Was hatte ich erwartet? Vielleicht, dass der Bus 30 Sekunden später um die Ecke fuhr? Dass er ausfiel oder überfüllt war? Es war oft der Fall gewesen, aber ich konnte natürlich nie vorhersehen, wann der Tag war, an dem er später kam (damals gab es noch keine praktischen Apps fürs Smartphone).
Wir selbst stellen die Erwartungen an uns
Und je nach dem, ob wir erwarten, ob der Bus später kommt, oder früher, laufen wir zeitig los. So ist es auch im Leben. Es gibt sehr viele Dinge, die wir selbst beeinflussen können, doch die, bei denen wir es nicht können, sollten wir nicht mit Erwartungen überladen. Damit riskieren wir immer eine Enttäuschung oder sogar etwas, was uns richtig verletzen könnte. Vor allem, wenn sich diese Erwartungen an andere Personen oder ihr Verhalten richten. Wir können die Erwartungen an uns selbst stellen und versuchen, diesen gerecht zu werden. Denn wir sind eigentlich die einzigen, deren Erwartungen wir zu erfüllen versuchen sollten. Aber wir sollten niemals uns selbst dafür verurteilen, wenn wir es mal nicht schaffen. Wir sind Menschen, und Menschen machen Fehler und haben ihre kleinen Macken.

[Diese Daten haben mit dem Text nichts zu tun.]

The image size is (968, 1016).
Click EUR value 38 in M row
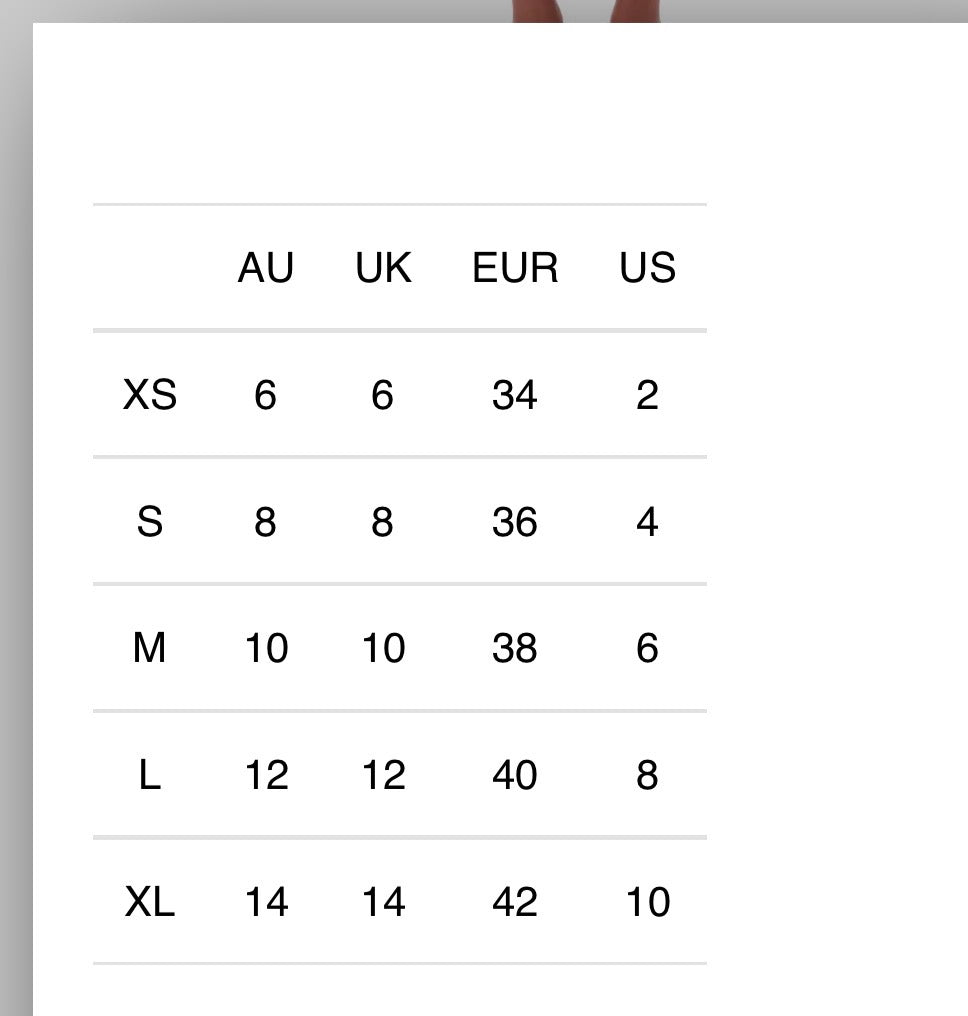tap(515, 647)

Es gibt aber auch Erwartungen, die ihre Daseinsberechtigung haben. Wenn wir als Kind zur Welt kommen, ist unsere indirekte Erwartung zumindest die Versorgung unserer Grundbedürfnisse. Genauso, wie wir von unseren Eltern erwarten, dass sie zu unserer Aufführung in der Schule kommen oder sich mit uns freuen. Es gibt viele Erwartungen, die unausgesprochen bleiben, aber dennoch ein Leben lang existieren und uns vielleicht auch wurmen, ohne uns wirklich bewusst zu sein. Es ist deswegen der erste Schritt, uns über unsere eigenen Erwartungen bewusst zu werden und sie im nächsten Schritt zu verstehen. Als Menschen haben wir in der Evolutionskette einen ganz entscheidenden Vorteil: Die Kommunikation.

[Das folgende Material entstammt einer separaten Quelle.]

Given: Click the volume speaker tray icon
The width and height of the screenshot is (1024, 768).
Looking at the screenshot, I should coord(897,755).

Wir können über unsere Erwartungen sprechen, wenn wir sie sogar automatisch bilden. Wir können uns darüber austauschen und die anderen Menschen verstehen lassen, warum wir etwas erwarten und warum auch sie etwas erwarten. Damit machen wir einen wichtigen Schritt auch auf uns selbst zu. Wir lernen, uns selbst besser zu verstehen und auch unsere Bedürfnisse besser kennen. Idealerweise wissen wir irgendwann sogar vielleicht, was für uns die Essenz ist; die Erwartungen ohne die Erfüllung derer wir nicht leben können. Uns selbst zu verstehen ist der Schlüssel, um ein zufriedenes Leben ohne Reue zu führen und dem Glück ein Stückchen näher zu kommen, als wir es schon sind.
N H
Ein guter Artikel der ein gerade für Heranwachsende wichtiges Thema anspricht. Das Thema zoeht sich sogar noch auf der pluralistischen Ebene weiter: Die Auseinandersetzung mit affektiven Reaktionen auf Erwartungserfüllung bzw -Nichterfüllung spielt auch in der Verhaltensforschung und da va. in der Cognitive Psychology eine wesentliche Rolle. Das wird in zukünftigen Anwendungen für politische Kommunikation und soziale Veränderungen noch viel wichtiger werden.